--- start Supplied records ---

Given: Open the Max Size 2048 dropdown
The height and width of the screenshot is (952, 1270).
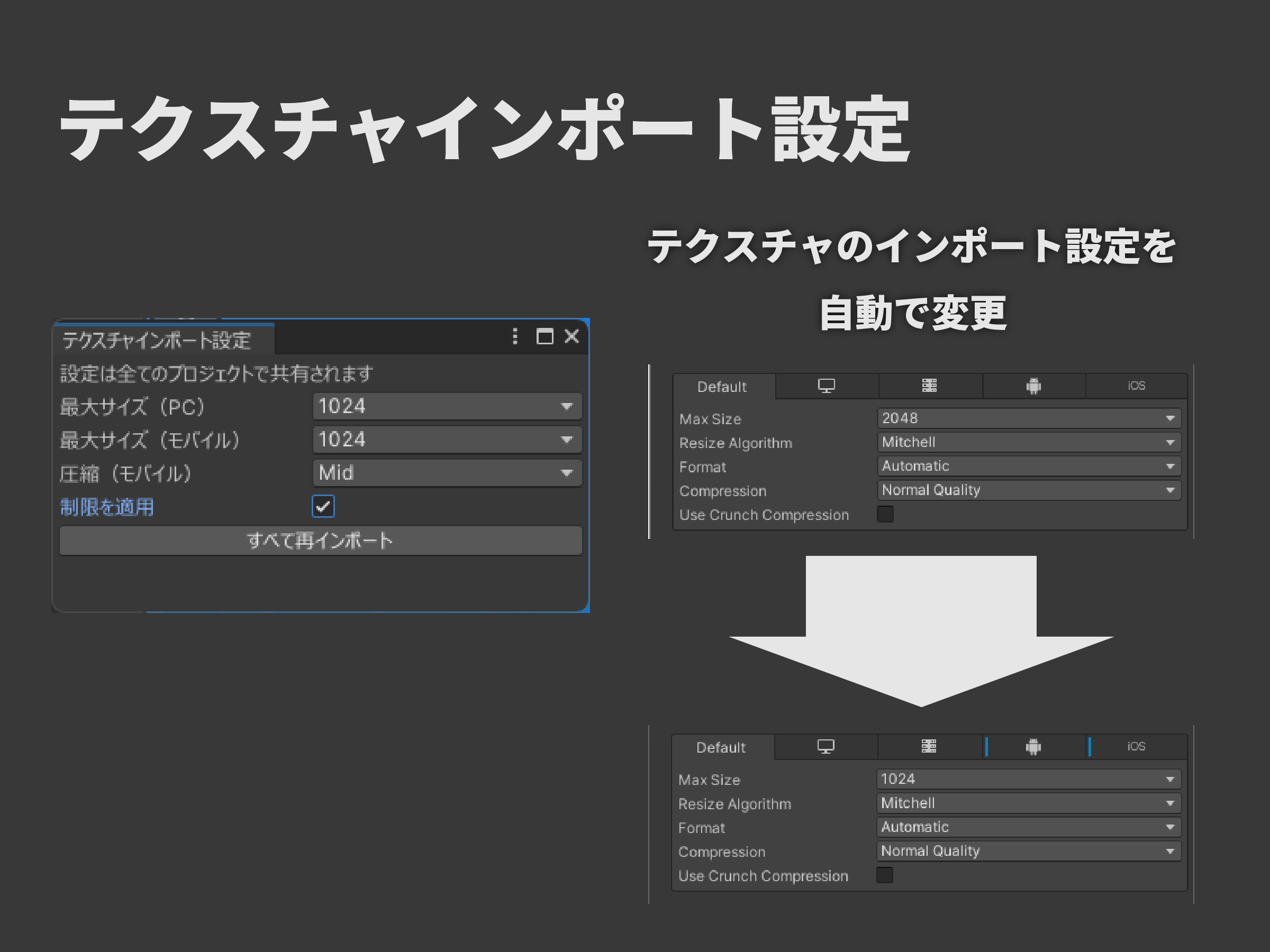Looking at the screenshot, I should pyautogui.click(x=1028, y=418).
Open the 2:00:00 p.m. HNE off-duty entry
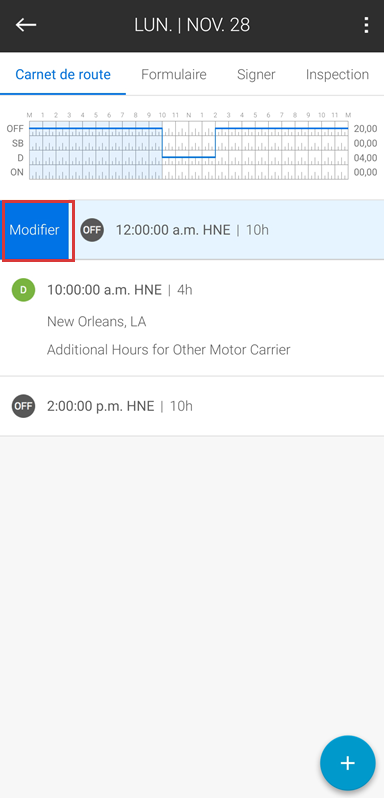385x798 pixels. pos(192,406)
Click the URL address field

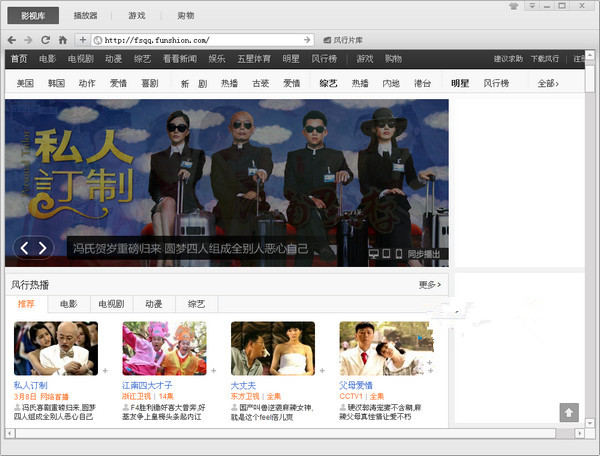click(x=200, y=40)
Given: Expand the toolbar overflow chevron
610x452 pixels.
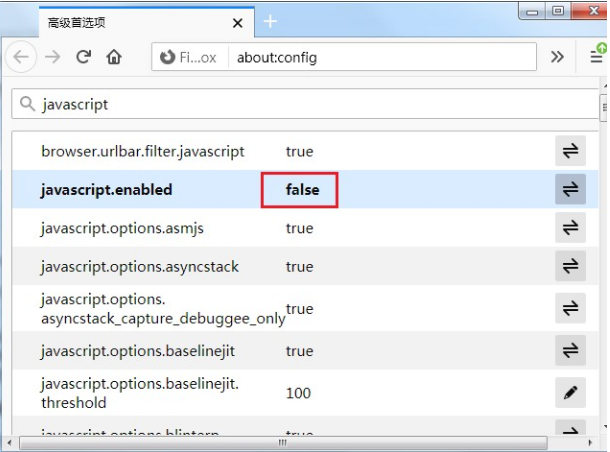Looking at the screenshot, I should click(557, 57).
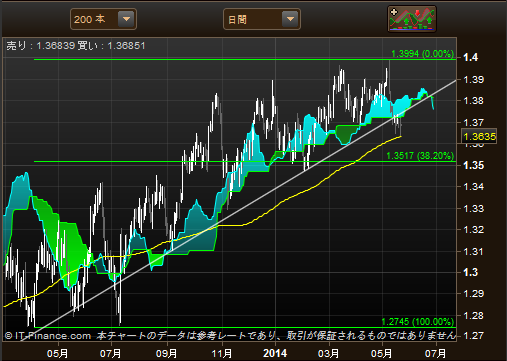Click the 買い 1.36851 buy rate text

[x=111, y=46]
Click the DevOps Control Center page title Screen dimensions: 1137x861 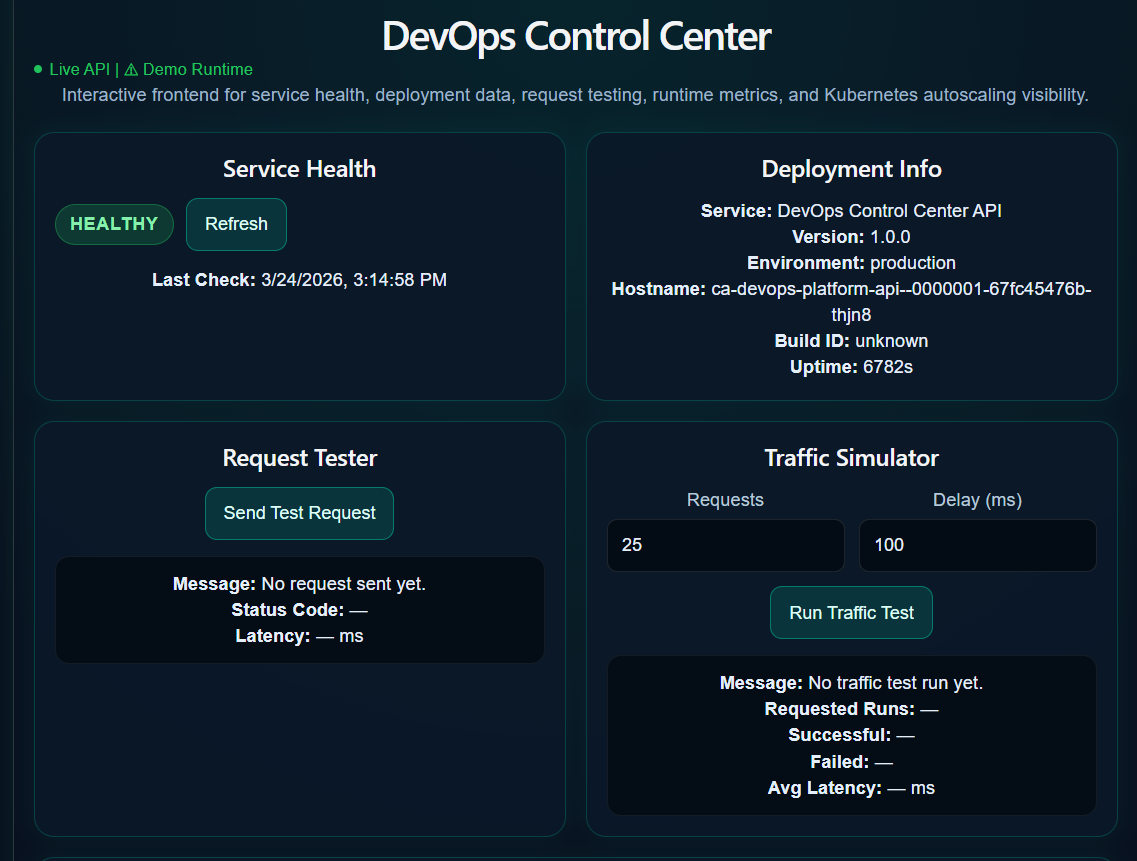coord(576,36)
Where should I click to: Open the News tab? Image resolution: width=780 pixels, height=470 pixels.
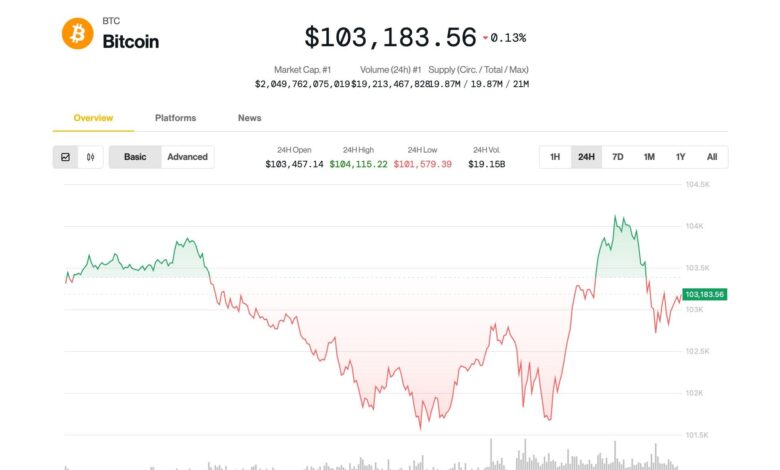click(x=250, y=118)
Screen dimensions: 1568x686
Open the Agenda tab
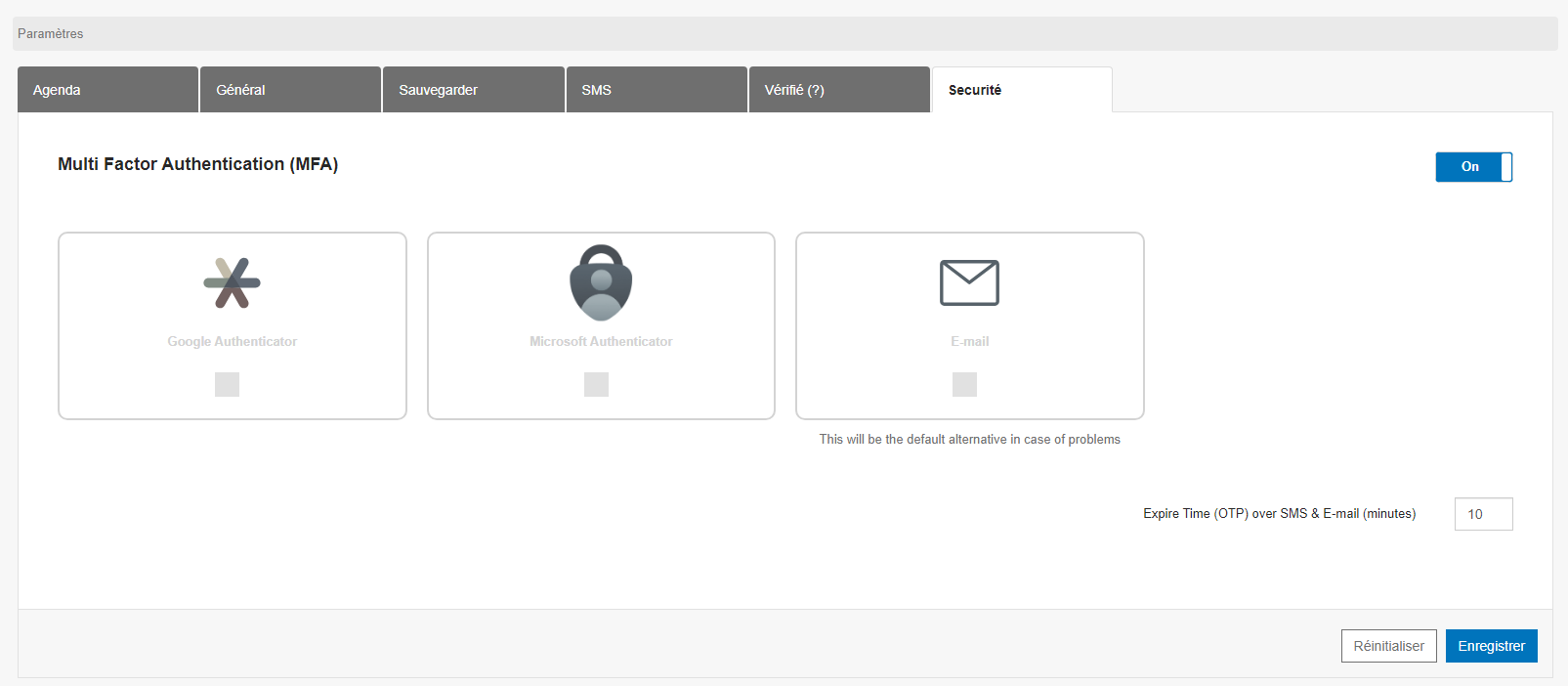click(107, 90)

--- end Supplied records ---

Substitute "section" for "tab" in everything from the line containing "Where should I" down to the end of the rows, and give those lines again with nothing else changed. Leave the pictures out of the answer.

Finished answer.
Where should I click to: Open the News section? Image resolution: width=780 pixels, height=470 pixels.
click(x=250, y=118)
Screen dimensions: 1568x686
Open the Agenda section
click(107, 90)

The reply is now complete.